Sam Neil’s character stays at a hotel called Pickman’s Hotel named after the owner Mrs. Pickman. This comes directly from Lovecraft’s story “Pickman’s Model”. Whenever the characters in the movie read from the new book by Sutter Cane, those passages are sometimes direct quotes from Lovecraft stories. For example, “the illimitable gulf of the unknown” is right out of the last few paragraphs of “The Rats in the Walls.” (Click here to read “The Rats in the Walls” awesome story!) “The sense of evil older than mankind and wider than the known universe” is verbatim from “The Haunter in the Dark.” (Click here to read “The Haunter in the Dark.”)

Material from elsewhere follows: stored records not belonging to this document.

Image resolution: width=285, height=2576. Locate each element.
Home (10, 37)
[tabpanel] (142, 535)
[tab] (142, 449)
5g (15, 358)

Being a close friend of Stephen King, Carpenter couldn’t resist some intertextual allusions to King. His writer in the film is named Sutter Cane…kind of obvious and several times in the film Cane is compared to King, even though it is made clear that cane is a MUCH better writer than King. At the beginning of this month I blogged about Carpenter’s film version of the Stephen King novel Christine. So the references are intentional and hilarious.

So, can you enjoy a story without knowing or catching all the intertextual references and influences…of course. It just goes to show that influences are almost ubiquitous if not obvious.